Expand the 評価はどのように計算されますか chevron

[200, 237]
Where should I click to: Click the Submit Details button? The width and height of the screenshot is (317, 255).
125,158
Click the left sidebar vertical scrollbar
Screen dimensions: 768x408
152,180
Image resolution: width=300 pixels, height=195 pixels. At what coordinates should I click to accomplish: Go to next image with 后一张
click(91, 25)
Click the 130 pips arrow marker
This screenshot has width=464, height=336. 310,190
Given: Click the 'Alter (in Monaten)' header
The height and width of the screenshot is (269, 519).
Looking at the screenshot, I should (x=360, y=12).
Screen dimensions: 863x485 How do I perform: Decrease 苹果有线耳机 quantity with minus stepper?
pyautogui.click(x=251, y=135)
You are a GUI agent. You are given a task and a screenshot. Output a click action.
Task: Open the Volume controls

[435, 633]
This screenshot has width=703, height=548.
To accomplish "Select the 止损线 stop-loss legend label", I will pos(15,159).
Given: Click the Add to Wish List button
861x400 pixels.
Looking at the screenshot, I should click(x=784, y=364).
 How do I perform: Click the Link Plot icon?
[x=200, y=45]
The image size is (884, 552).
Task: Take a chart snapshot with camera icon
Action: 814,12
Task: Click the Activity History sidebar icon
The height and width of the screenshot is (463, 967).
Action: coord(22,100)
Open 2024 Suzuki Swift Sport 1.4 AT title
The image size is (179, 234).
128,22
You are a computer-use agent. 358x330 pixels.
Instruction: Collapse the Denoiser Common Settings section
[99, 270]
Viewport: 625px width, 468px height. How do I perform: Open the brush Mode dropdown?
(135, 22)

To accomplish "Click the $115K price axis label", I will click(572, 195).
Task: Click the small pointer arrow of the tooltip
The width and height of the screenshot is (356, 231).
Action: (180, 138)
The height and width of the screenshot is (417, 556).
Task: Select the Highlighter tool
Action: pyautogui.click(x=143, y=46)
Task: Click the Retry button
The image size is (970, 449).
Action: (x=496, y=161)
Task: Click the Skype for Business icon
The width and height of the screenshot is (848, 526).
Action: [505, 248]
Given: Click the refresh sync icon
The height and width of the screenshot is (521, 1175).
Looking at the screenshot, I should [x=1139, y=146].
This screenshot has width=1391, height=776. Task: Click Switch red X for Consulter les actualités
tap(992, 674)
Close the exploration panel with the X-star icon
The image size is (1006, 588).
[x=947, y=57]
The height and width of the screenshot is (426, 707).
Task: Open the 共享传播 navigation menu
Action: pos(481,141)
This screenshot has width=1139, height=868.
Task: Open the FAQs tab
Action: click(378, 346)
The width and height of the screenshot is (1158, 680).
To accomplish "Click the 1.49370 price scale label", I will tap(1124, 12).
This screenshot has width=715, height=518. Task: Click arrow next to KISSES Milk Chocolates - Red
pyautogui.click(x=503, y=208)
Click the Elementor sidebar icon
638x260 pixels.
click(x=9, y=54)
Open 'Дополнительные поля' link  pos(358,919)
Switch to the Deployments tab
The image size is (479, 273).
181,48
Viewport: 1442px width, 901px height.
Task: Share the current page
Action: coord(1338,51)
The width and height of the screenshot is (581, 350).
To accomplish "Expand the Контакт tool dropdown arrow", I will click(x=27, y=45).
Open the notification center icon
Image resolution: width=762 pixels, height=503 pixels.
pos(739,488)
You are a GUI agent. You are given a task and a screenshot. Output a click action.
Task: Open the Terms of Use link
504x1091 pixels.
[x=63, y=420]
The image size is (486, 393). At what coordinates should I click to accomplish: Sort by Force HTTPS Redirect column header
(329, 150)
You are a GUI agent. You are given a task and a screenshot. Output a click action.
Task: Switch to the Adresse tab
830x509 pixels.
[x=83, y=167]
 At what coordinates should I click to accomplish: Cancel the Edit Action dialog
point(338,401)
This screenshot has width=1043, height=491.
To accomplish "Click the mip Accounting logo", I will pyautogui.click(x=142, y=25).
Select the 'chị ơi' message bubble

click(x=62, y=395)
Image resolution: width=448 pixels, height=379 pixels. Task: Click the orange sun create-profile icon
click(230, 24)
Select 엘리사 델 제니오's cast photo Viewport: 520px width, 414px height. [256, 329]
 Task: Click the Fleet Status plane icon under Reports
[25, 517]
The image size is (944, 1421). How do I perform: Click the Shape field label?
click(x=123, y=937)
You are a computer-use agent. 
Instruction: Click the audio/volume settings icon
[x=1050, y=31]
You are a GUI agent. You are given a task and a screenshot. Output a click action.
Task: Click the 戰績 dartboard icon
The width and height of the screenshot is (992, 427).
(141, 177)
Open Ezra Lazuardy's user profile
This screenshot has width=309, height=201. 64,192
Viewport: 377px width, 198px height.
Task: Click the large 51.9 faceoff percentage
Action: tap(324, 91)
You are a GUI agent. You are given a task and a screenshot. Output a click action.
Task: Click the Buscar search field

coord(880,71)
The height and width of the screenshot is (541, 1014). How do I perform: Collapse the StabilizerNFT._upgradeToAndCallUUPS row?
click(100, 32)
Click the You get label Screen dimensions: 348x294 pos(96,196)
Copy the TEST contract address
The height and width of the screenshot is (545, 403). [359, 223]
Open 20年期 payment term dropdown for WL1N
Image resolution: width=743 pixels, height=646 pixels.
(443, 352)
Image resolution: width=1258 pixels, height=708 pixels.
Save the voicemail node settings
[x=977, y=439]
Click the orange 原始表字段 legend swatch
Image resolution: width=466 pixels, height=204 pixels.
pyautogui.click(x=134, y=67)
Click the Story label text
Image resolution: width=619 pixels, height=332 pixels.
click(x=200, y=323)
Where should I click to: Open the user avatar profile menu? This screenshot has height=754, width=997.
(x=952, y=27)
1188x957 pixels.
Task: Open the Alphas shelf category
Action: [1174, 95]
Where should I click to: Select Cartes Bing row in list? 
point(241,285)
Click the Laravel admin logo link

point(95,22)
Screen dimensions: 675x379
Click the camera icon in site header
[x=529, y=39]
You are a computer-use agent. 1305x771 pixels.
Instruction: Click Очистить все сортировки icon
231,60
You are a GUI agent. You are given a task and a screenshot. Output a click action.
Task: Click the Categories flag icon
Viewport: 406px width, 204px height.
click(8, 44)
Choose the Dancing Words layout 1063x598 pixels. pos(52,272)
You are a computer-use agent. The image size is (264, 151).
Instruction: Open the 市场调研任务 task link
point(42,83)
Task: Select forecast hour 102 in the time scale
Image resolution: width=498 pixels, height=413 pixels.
# # # # #
| Short exercise |
Convert the material above into a numbered list, one line per item, with blank lines omitted.

| Reply to the task |
1. Expand the 評価はどのように計算されますか chevron
2. [200, 237]
3. Where should I click to: Click the Submit Details button? The width and height of the screenshot is (317, 255).
4. 125,158
5. Click the left sidebar vertical scrollbar
6. Screen dimensions: 768x408
7. 152,180
8. Image resolution: width=300 pixels, height=195 pixels. At what coordinates should I click to accomplish: Go to next image with 后一张
9. click(91, 25)
10. Click the 130 pips arrow marker
11. This screenshot has width=464, height=336. 310,190
12. Given: Click the 'Alter (in Monaten)' header
13. The height and width of the screenshot is (269, 519).
14. Looking at the screenshot, I should (x=360, y=12).
15. Screen dimensions: 863x485 How do I perform: Decrease 苹果有线耳机 quantity with minus stepper?
16. pyautogui.click(x=251, y=135)
17. You are a GUI agent. You are given a task and a screenshot. Output a click action.
18. Task: Open the Volume controls
19. [435, 633]
20. This screenshot has width=703, height=548.
21. To accomplish "Select the 止损线 stop-loss legend label", I will pos(15,159).
22. Given: Click the Add to Wish List button
23. 861x400 pixels.
24. Looking at the screenshot, I should click(x=784, y=364).
25.  How do I perform: Click the Link Plot icon?
26. [x=200, y=45]
27. The image size is (884, 552).
28. Task: Take a chart snapshot with camera icon
29. Action: 814,12
30. Task: Click the Activity History sidebar icon
31. The height and width of the screenshot is (463, 967).
32. Action: coord(22,100)
33. Open 2024 Suzuki Swift Sport 1.4 AT title
34. The image size is (179, 234).
35. 128,22
36. You are a computer-use agent. 358x330 pixels.
37. Instruction: Collapse the Denoiser Common Settings section
38. [99, 270]
39. Viewport: 625px width, 468px height. How do I perform: Open the brush Mode dropdown?
40. (135, 22)
41. To accomplish "Click the $115K price axis label", I will click(572, 195).
42. Task: Click the small pointer arrow of the tooltip
43. The width and height of the screenshot is (356, 231).
44. Action: (180, 138)
45. The height and width of the screenshot is (417, 556).
46. Task: Select the Highlighter tool
47. Action: pyautogui.click(x=143, y=46)
48. Task: Click the Retry button
49. The image size is (970, 449).
50. Action: (x=496, y=161)
51. Task: Click the Skype for Business icon
52. The width and height of the screenshot is (848, 526).
53. Action: [505, 248]
54. Given: Click the refresh sync icon
55. The height and width of the screenshot is (521, 1175).
56. Looking at the screenshot, I should [x=1139, y=146].
57. This screenshot has width=1391, height=776. Task: Click Switch red X for Consulter les actualités
58. tap(992, 674)
59. Close the exploration panel with the X-star icon
60. The image size is (1006, 588).
61. [x=947, y=57]
62. The height and width of the screenshot is (426, 707).
63. Task: Open the 共享传播 navigation menu
64. Action: pos(481,141)
65. This screenshot has width=1139, height=868.
66. Task: Open the FAQs tab
67. Action: click(378, 346)
68. The width and height of the screenshot is (1158, 680).
69. To accomplish "Click the 1.49370 price scale label", I will tap(1124, 12).
70. This screenshot has width=715, height=518. Task: Click arrow next to KISSES Milk Chocolates - Red
71. pyautogui.click(x=503, y=208)
72. Click the Elementor sidebar icon
73. 638x260 pixels.
74. click(x=9, y=54)
75. Open 'Дополнительные поля' link  pos(358,919)
76. Switch to the Deployments tab
77. The image size is (479, 273).
78. 181,48
79. Viewport: 1442px width, 901px height.
80. Task: Share the current page
81. Action: coord(1338,51)
82. The width and height of the screenshot is (581, 350).
83. To accomplish "Expand the Контакт tool dropdown arrow", I will click(x=27, y=45).
84. Open the notification center icon
85. Image resolution: width=762 pixels, height=503 pixels.
86. pos(739,488)
87. You are a GUI agent. You are given a task and a screenshot. Output a click action.
88. Task: Open the Terms of Use link
89. 504x1091 pixels.
90. [x=63, y=420]
91. The image size is (486, 393). At what coordinates should I click to accomplish: Sort by Force HTTPS Redirect column header
92. (329, 150)
93. You are a GUI agent. You are given a task and a screenshot. Output a click action.
94. Task: Switch to the Adresse tab
95. 830x509 pixels.
96. [x=83, y=167]
97.  At what coordinates should I click to accomplish: Cancel the Edit Action dialog
98. point(338,401)
99. This screenshot has width=1043, height=491.
100. To accomplish "Click the mip Accounting logo", I will pyautogui.click(x=142, y=25).
101. Select the 'chị ơi' message bubble
102. click(x=62, y=395)
103. Image resolution: width=448 pixels, height=379 pixels. Task: Click the orange sun create-profile icon
104. click(230, 24)
105. Select 엘리사 델 제니오's cast photo Viewport: 520px width, 414px height. [256, 329]
106.  Task: Click the Fleet Status plane icon under Reports
107. [25, 517]
108. The image size is (944, 1421). How do I perform: Click the Shape field label?
109. click(x=123, y=937)
110. You are a computer-use agent. 
111. Instruction: Click the audio/volume settings icon
112. [x=1050, y=31]
113. You are a GUI agent. You are given a task and a screenshot. Output a click action.
114. Task: Click the 戰績 dartboard icon
115. The width and height of the screenshot is (992, 427).
116. (141, 177)
117. Open Ezra Lazuardy's user profile
118. This screenshot has width=309, height=201. 64,192
119. Viewport: 377px width, 198px height.
120. Task: Click the large 51.9 faceoff percentage
121. Action: tap(324, 91)
122. You are a GUI agent. You are given a task and a screenshot. Output a click action.
123. Task: Click the Buscar search field
124. coord(880,71)
125. The height and width of the screenshot is (541, 1014). How do I perform: Collapse the StabilizerNFT._upgradeToAndCallUUPS row?
126. click(100, 32)
127. Click the You get label Screen dimensions: 348x294 pos(96,196)
128. Copy the TEST contract address
129. The height and width of the screenshot is (545, 403). [359, 223]
130. Open 20年期 payment term dropdown for WL1N
131. Image resolution: width=743 pixels, height=646 pixels.
132. (443, 352)
133. Image resolution: width=1258 pixels, height=708 pixels.
134. Save the voicemail node settings
135. [x=977, y=439]
136. Click the orange 原始表字段 legend swatch
137. Image resolution: width=466 pixels, height=204 pixels.
138. pyautogui.click(x=134, y=67)
139. Click the Story label text
140. Image resolution: width=619 pixels, height=332 pixels.
141. click(x=200, y=323)
142. Where should I click to: Open the user avatar profile menu? This screenshot has height=754, width=997.
143. (x=952, y=27)
144. 1188x957 pixels.
145. Task: Open the Alphas shelf category
146. Action: [1174, 95]
147. Where should I click to: Select Cartes Bing row in list? 
148. point(241,285)
149. Click the Laravel admin logo link
150. point(95,22)
151. Screen dimensions: 675x379
152. Click the camera icon in site header
153. [x=529, y=39]
154. You are a computer-use agent. 1305x771 pixels.
155. Instruction: Click Очистить все сортировки icon
156. 231,60
157. You are a GUI agent. You are given a task and a screenshot. Output a click action.
158. Task: Click the Categories flag icon
159. Viewport: 406px width, 204px height.
160. click(8, 44)
161. Choose the Dancing Words layout 1063x598 pixels. pos(52,272)
162. You are a computer-use agent. The image size is (264, 151).
163. Instruction: Open the 市场调研任务 task link
164. point(42,83)
165. Task: Select forecast hour 102 in the time scale
166. Image resolution: width=498 pixels, height=413 pixels.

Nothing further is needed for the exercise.